PeMSD7 데이터셋은 도로 구역별 거리를 포함하고 있습니다. 이 거리를 활용하여 인접 매트릭스를 만듭니다. 논문에서 사용된 것처럼 두 도로의 거리가 threshold보다 낮다면 그래프의 edge가 존재하는 것으로 구성합니다.

def compute_adjacency_matrix(
    route_distances: np.ndarray, sigma2: float, epsilon: float
):
    """Computes the adjacency matrix from distances matrix.
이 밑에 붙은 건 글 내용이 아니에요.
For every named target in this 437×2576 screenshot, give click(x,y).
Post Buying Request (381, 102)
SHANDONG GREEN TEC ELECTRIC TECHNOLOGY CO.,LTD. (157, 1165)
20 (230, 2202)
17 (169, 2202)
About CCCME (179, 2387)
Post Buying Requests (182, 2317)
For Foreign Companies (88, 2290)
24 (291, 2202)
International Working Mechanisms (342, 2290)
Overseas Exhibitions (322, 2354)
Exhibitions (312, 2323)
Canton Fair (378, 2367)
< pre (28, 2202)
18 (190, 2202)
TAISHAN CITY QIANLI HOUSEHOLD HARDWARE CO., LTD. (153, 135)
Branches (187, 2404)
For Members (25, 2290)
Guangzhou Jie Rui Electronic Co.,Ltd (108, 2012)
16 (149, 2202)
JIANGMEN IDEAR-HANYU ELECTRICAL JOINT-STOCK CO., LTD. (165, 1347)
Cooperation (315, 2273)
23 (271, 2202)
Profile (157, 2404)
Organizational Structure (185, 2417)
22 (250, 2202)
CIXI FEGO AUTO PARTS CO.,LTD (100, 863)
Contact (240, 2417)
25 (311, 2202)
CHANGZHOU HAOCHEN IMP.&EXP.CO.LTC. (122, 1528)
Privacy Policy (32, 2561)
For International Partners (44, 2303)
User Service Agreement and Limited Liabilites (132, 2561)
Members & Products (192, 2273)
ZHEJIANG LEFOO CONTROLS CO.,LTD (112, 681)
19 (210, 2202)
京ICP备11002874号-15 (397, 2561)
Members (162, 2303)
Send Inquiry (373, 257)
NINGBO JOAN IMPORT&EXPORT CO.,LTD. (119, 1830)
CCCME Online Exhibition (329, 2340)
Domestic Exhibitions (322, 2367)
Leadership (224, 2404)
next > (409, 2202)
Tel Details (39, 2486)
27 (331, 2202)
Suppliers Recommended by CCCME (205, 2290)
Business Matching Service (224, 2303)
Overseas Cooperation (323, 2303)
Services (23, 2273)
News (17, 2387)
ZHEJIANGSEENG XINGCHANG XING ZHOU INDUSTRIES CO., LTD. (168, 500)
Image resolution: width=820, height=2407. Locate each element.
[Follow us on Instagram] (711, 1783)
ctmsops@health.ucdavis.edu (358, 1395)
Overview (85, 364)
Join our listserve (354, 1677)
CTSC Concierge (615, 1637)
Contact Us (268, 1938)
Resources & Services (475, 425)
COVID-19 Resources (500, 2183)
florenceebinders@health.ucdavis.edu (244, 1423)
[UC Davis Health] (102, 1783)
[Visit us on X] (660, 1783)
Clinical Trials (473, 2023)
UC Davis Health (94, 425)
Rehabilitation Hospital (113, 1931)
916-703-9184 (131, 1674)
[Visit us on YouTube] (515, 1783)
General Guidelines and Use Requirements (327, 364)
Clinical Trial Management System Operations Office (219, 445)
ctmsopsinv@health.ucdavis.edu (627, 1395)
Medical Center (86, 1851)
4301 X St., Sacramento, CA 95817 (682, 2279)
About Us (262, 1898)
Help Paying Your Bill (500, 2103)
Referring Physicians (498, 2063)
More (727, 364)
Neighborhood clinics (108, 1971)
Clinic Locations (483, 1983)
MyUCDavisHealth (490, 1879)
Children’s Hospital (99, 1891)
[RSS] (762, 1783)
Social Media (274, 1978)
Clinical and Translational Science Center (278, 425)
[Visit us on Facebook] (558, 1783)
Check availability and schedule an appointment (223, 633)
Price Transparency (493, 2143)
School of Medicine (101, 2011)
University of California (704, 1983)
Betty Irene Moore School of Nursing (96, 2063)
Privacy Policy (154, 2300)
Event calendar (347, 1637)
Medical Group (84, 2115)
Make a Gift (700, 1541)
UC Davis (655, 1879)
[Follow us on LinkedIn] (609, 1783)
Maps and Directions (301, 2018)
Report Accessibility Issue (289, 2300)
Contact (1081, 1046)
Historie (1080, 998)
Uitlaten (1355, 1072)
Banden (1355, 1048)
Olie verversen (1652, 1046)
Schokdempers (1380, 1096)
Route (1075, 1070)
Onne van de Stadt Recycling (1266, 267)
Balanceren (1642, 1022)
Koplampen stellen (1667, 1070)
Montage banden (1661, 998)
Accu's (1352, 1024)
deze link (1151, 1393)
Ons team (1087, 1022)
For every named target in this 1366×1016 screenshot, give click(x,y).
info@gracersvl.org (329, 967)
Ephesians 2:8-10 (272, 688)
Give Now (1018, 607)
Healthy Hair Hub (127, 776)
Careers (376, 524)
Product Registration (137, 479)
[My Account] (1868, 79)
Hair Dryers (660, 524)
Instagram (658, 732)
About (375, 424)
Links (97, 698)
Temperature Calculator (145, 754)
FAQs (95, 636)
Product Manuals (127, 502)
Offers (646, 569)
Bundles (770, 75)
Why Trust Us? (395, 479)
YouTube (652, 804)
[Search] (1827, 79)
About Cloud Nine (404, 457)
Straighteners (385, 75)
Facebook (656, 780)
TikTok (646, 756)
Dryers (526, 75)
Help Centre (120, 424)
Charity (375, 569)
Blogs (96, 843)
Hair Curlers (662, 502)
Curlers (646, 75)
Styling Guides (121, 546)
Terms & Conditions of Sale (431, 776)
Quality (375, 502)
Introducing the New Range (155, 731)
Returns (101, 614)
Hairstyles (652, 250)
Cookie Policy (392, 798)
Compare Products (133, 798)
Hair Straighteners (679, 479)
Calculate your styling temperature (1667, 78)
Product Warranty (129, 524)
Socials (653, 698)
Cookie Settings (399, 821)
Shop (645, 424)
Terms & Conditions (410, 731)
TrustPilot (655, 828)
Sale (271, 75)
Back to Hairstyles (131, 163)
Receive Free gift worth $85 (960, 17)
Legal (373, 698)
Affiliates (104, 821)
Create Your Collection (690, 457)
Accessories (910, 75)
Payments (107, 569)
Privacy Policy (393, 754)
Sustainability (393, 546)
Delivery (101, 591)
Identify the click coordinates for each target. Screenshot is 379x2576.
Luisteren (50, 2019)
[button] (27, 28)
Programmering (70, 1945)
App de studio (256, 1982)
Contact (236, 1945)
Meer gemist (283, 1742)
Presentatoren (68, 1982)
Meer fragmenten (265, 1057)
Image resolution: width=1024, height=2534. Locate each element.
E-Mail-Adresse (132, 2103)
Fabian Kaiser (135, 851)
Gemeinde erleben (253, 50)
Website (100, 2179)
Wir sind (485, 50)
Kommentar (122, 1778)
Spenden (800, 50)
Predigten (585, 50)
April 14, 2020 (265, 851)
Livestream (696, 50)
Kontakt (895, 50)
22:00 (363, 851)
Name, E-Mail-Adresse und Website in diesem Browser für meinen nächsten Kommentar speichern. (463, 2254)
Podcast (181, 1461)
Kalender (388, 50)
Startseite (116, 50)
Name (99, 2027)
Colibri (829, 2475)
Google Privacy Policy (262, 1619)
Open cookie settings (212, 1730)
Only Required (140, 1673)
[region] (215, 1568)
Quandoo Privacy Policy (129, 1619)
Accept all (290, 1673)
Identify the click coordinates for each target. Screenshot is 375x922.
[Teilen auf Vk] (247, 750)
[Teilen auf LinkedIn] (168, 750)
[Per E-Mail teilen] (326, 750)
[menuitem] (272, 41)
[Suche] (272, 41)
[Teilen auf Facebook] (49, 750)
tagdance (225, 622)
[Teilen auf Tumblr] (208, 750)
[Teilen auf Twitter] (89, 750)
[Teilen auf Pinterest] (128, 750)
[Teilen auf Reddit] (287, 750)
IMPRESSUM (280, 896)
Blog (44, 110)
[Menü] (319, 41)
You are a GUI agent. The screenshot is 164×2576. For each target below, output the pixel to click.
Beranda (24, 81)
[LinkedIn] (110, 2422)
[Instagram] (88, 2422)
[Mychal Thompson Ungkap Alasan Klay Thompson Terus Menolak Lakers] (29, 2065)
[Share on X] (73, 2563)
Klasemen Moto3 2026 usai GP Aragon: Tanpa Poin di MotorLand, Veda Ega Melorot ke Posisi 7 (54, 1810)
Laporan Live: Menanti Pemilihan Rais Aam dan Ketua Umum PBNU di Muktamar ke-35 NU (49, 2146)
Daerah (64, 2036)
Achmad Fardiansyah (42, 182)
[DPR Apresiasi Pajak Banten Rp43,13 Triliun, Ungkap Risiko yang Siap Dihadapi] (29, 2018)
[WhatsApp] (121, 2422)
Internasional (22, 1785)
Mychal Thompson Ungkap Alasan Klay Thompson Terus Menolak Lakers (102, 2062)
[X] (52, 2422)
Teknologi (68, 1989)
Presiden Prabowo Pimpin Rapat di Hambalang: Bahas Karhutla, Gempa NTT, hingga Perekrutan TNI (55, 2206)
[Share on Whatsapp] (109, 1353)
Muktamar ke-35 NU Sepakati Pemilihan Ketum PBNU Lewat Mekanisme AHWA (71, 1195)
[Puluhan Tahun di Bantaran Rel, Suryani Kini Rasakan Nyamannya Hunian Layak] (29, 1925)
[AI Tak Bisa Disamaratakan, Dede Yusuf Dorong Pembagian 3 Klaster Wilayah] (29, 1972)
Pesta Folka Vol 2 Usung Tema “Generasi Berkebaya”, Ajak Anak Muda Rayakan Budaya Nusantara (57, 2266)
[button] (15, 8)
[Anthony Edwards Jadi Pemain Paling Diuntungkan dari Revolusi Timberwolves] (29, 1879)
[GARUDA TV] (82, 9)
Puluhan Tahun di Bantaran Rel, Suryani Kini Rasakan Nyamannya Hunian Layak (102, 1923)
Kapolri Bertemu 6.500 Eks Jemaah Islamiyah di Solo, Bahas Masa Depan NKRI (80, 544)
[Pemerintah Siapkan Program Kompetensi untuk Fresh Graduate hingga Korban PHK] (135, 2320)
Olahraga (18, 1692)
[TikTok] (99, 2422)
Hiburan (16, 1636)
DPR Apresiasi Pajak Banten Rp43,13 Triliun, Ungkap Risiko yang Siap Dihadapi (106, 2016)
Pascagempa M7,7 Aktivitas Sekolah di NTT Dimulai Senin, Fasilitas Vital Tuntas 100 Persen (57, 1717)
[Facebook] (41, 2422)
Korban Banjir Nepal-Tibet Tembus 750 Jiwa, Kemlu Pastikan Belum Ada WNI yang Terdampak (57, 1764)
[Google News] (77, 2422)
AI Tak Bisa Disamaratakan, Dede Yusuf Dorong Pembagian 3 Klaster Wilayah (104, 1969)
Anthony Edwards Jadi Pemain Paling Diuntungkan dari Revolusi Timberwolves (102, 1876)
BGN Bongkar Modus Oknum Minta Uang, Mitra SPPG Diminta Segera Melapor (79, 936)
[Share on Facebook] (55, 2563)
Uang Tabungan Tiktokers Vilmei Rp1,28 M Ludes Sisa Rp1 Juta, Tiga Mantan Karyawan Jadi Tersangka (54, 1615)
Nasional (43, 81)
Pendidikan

    It uses the formula in https://github.com/VeritasYin/STGCN_IJCAI-18#data-preprocessing to
    compute an adjacency matrix from the distance matrix.
    The implementation follows that paper.

    Args:
        route_distances: np.ndarray of shape `(num_routes, num_routes)`. Entry `i,j` of this array is the
            distance between roads `i,j`.
        sigma2: Determines the width of the Gaussian kernel applied to the square distances matrix.
        epsilon: A threshold specifying if there is an edge between two nodes. Specifically, `A[i,j]=1`
            if `np.exp(-w2[i,j] / sigma2) >= epsilon` and `A[i,j]=0` otherwise, where `A` is the adjacency
            matrix and `w2=route_distances * route_distances`

    Returns:
        A boolean graph adjacency matrix.
    """
    num_routes = route_distances.shape[0]
    route_distances = route_distances / 10000.0
    w2, w_mask = (
        route_distances * route_distances,
        np.ones([num_routes, num_routes]) - np.identity(num_routes),
    )
    return (np.exp(-w2 / sigma2) >= epsilon) * w_mask

compute_adjacency_matrix() 함수는 boolean 인접 매트릭스를 반환합니다. 이 매트릭스에서 1은 두 node간 edge가 존재, 0은 존재하지 않음을 의미합니다.

class GraphInfo:
    def __init__(self, edges: typing.Tuple[list, list], num_nodes: int):
        self.edges = edges
        self.num_nodes = num_nodes


sigma2 = 0.1
epsilon = 0.5
adjacency_matrix = compute_adjacency_matrix(route_distances, sigma2, epsilon)
node_indices, neighbor_indices = np.where(adjacency_matrix == 1)
graph = GraphInfo(
    edges=(node_indices.tolist(), neighbor_indices.tolist()),
    num_nodes=adjacency_matrix.shape[0],
)
# 26, 150
print(f"number of nodes: {graph.num_nodes}, number of edges: {len(graph.edges[0])}")

Network architecture

모델은 그래프를 예측하기 위해 Graph Convolution Layer와 LSTM Layer로 구성됩니다.

Graph convolution layer

여기서 사용되는 Graph convolution layer 구조는 이 예제와 비슷합니다. 다른 점은 예제에서는 (num_nodes, in_feat) 2D tensor를 입력하지만, 이번 예제에서는 (num_nodes, batch_size, input_seq_length, in_feat) 4D tensor를 입력으로 사용합니다. graph convolution layer는 다음 단계로 계산이 수행됩니다.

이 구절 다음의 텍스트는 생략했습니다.